Unfortunately, most evangelicals believe the most effective means to reach this postmodern world for Christ is for the church to become more attractive and relevant to the culture. It must reinvent itself, adjust its gospel message, be less dogmatic, more therapeutic, tolerant, and entertaining. It must pander to the culture, take up its social causes, even conform to it, but never oppose it.

Others will argue, as I do, that such a position is totally foreign to Scripture and therefore mitigates the power and blessing of God. Moreover, because God is not even remotely like us, it is foolish to try to make Him part of us. His nature and attributes are infinitely beyond our ability to even imagine. His greatness and holiness are outside the bounds of our thoughts and ways. Therefore, He cannot be adapted to fit into our world—a world He has gone to such great lengths to save us out of and will one day destroy.

Though hideously offensive to the culture, God is concerned with only one thing: His glory, which is revealed most vividly in the person and work of His beloved Son, the Lord Jesus Christ, who died vicariously to save sinners. Because of this, His church is to be singularly focused on the gospel and His promise to save all who turn from sin and trust in Christ as Savior and Lord.

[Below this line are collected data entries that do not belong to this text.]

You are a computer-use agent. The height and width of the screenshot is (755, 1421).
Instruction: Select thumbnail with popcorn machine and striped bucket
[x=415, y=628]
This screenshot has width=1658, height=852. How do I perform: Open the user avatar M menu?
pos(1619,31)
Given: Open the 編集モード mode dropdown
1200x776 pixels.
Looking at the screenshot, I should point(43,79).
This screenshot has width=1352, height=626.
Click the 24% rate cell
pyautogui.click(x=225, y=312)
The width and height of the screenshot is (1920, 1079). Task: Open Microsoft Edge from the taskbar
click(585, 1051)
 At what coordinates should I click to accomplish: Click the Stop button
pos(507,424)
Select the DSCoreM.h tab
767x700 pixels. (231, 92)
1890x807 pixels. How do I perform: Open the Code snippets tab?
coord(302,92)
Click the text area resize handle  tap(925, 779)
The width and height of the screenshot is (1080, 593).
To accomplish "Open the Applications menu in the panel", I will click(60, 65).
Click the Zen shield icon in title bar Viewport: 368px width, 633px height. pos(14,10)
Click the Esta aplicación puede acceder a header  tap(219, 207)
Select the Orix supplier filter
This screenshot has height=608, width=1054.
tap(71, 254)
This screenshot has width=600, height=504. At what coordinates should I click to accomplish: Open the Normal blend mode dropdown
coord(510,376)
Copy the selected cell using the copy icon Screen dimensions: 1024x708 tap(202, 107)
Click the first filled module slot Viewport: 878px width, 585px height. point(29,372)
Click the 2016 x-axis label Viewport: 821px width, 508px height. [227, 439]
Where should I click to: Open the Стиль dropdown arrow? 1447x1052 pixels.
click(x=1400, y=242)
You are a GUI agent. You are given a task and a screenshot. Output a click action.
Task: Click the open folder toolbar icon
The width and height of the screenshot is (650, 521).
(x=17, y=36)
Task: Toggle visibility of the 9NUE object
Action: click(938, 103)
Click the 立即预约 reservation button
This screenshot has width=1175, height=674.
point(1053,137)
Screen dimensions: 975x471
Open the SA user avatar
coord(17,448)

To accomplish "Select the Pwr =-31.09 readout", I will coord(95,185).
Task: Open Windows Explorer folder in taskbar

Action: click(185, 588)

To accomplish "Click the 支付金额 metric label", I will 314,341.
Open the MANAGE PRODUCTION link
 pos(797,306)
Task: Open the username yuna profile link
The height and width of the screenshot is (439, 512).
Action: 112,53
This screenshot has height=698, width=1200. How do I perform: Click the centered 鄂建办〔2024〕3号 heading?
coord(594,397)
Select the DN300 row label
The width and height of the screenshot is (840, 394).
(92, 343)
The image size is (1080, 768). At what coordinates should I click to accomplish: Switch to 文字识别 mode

Furthermore, by its very nature the church is radically different from anything in culture. It is an outpost of a celestial kingdom the world cannot comprehend. It is made up of alien people whose citizenship is in heaven; people who have received a Word from another realm and who long to leave this earth at God’s appointed time. So when Christians meet together to worship, they do so because an unfathomably glorious God has summoned them to worship Him and hear from Him, making their worship services an otherworld experience; a gathering where God speaks through the stammering lips of divinely appointed men, and where sacraments are administered in remembrance of Christ, keeping His worshippers in a state of breathless adoration.

In light of this biblical worldview, instead of reinventing the church to make it relevant, we must recapture the essence of the New Testament church whose spiritual authenticity can be seen most clearly in the Protestant church of the Reformation.

But how do we do this, practically? What does this mean for pastors and church leaders?
These are the issues we address through the preaching, teaching, writing, and counseling ministries of Shepherd’s Fire.